Le baryton Vladimir Stoyanov possède suffisamment de métier pour incarner Enrico, le frère autoritaire qui contraint l’héroïne au mariage forcé. Même si la voix accuse son âge dans le premier air où quelques duretés accrochent l’oreille, il tient sa partie comme Philippe Kahn (Raimondo Bidebent). La basse est physiquement crédible dans le rôle du chapelain et confident de Lucia avec une voix qui impose un vécu certain. Lucia di Lammermoor est la parabole de l’enfermement d’une femme dans un univers masculin oppressant, jusqu’à la folie. Aux côtés des deux incarnations viriles du baryton (le plus terrible) et de la basse (plus paternelle), d’autres se font remarquer comme le jeune Gregoire Mour (Normanno) dans la mise en scène sombre de Stefano Vizioli. Créée à Pise, la coproduction affiche des décors noirs que n’aurait pas renié Pier Luigi Pizzi, les tombes accentuant l’impression de désolation et de claustration. Vizioli joue la sobriété en écartant le folklore écossais et même quelques traditions. La robe blanche de la mariée habituellement maculée du sang de l’époux étripaillé reste ici pure et sans tâche, offrant un contraste assumé avec le deuil présent partout. Enrico un peu trop proche de sa sœur crée un malaise diffus dans cette mise en scène pariant subtilement sur la psychologie. Sur scène, les chanteurs acteurs ont beau faire de leur mieux dans leur costume XIXème siècle, les spectateurs n’ont d’yeux que pour Lucia.

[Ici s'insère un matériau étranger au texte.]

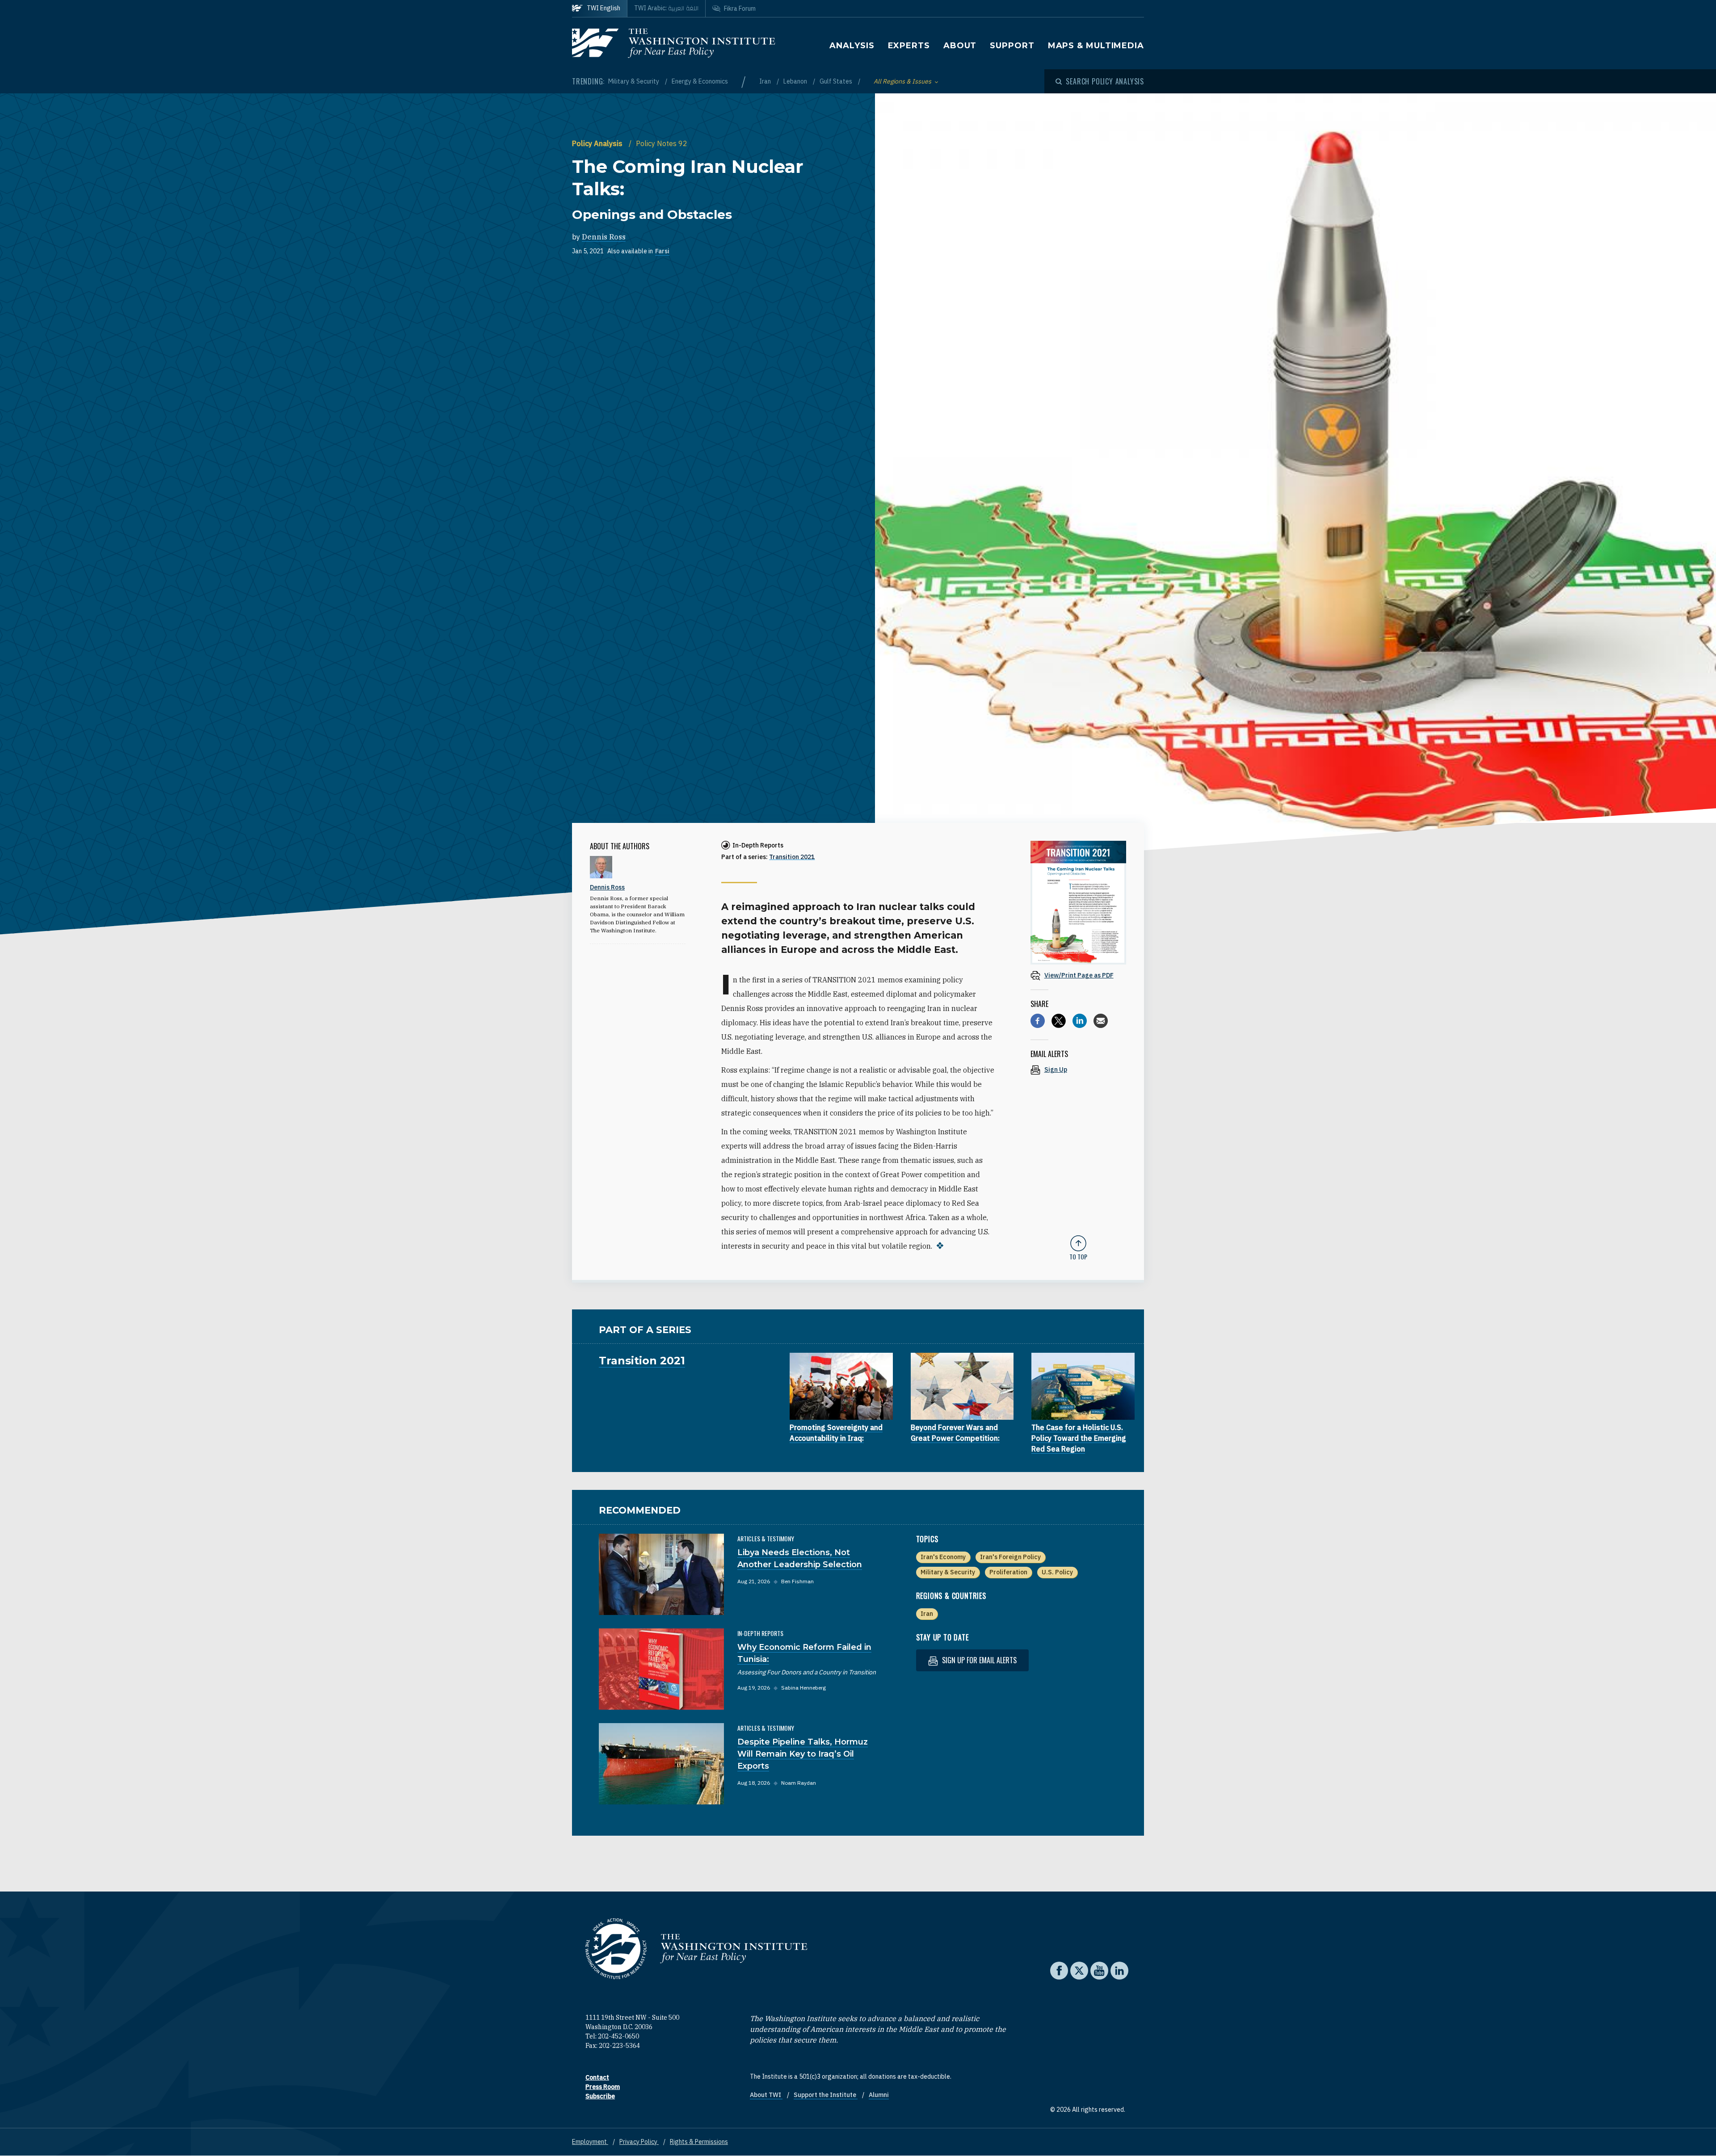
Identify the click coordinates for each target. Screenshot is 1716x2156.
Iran (765, 81)
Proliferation (1008, 1572)
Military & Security (634, 81)
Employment (590, 2142)
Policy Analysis (598, 143)
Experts (909, 45)
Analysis (851, 45)
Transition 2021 (792, 857)
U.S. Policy (1057, 1572)
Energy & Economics (700, 81)
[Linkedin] (1079, 1021)
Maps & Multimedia (1096, 45)
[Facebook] (1037, 1021)
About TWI (766, 2095)
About (960, 45)
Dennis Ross (604, 236)
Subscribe (600, 2096)
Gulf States (837, 81)
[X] (1058, 1021)
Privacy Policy (639, 2142)
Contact (597, 2077)
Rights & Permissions (699, 2142)
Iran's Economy (943, 1557)
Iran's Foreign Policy (1010, 1557)
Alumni (879, 2095)
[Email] (1101, 1021)
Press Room (602, 2087)
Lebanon (795, 81)
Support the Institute (826, 2095)
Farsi (662, 251)
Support (1012, 45)
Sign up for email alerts (978, 1660)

Les deux nouvelles étoiles de l’Opéra de Nice
Kathryn Lewek est une révélation dans le rôle même si sa prestation vocale ne s’inscrit pas tout à fait dans la pure tradition belcantiste ressuscitée par Maria Callas. La soprano américaine possède un instrument maîtrisé qui lui permet des pianos de toute beauté mais l’expressivité parfois trop vériste affirme un style plutôt personnel. Avec un petit vibrato serré et un timbre séduisant, la voix fait flotter les aigus et suraigus impressionnants grâce à une très large tessiture toujours homogène. La comédienne habite facilement la très attendue scène de la folie qui, à défaut de délivrer une leçon de chant, donne le frisson comme il se doit. A ses côtés, Oreste Cosimo dans le rôle d’Edgardo, l’amoureux abusé, développe un chant plus abrupt qui offre un contraste intéressant avec les innombrables nuances développées par sa partenaire. Solide dans le duo « Sulla tomba che rinserra », la voix du jeune ténor (artiste à suivre de près) s’épanouit facilement avec un suraigu en voix de tête pour surmonter les quelques difficultés dans une partition où elle reste toujours charmeuse. La direction élégante d’Andriy Yurkevitch trouve l’Orchestre Philharmonique de Nice à son meilleur. Il est heureux d’entendre la formation servir l’œuvre de Donizetti avec un certain raffinement, rejoint par le chœur de l’Opéra de Nice. Les artistes sont au même excellent niveau comme Karine Ohanyan, mezzo niçoise que l’on retrouve avec plaisir dans le court rôle d’Alisa défendu avec conviction. C’est à l’issue d’une représentation de Lucia di Lammermoor que l’Opéra de Nice s’est embrasé en 1826. Ce soir, les spectateurs se sont enflammés pour cette nouvelle Lucia et son Edgardo, nouvelles étoiles lyriques flamboyantes que l’on espère retrouver sur cette même scène, très prochainement.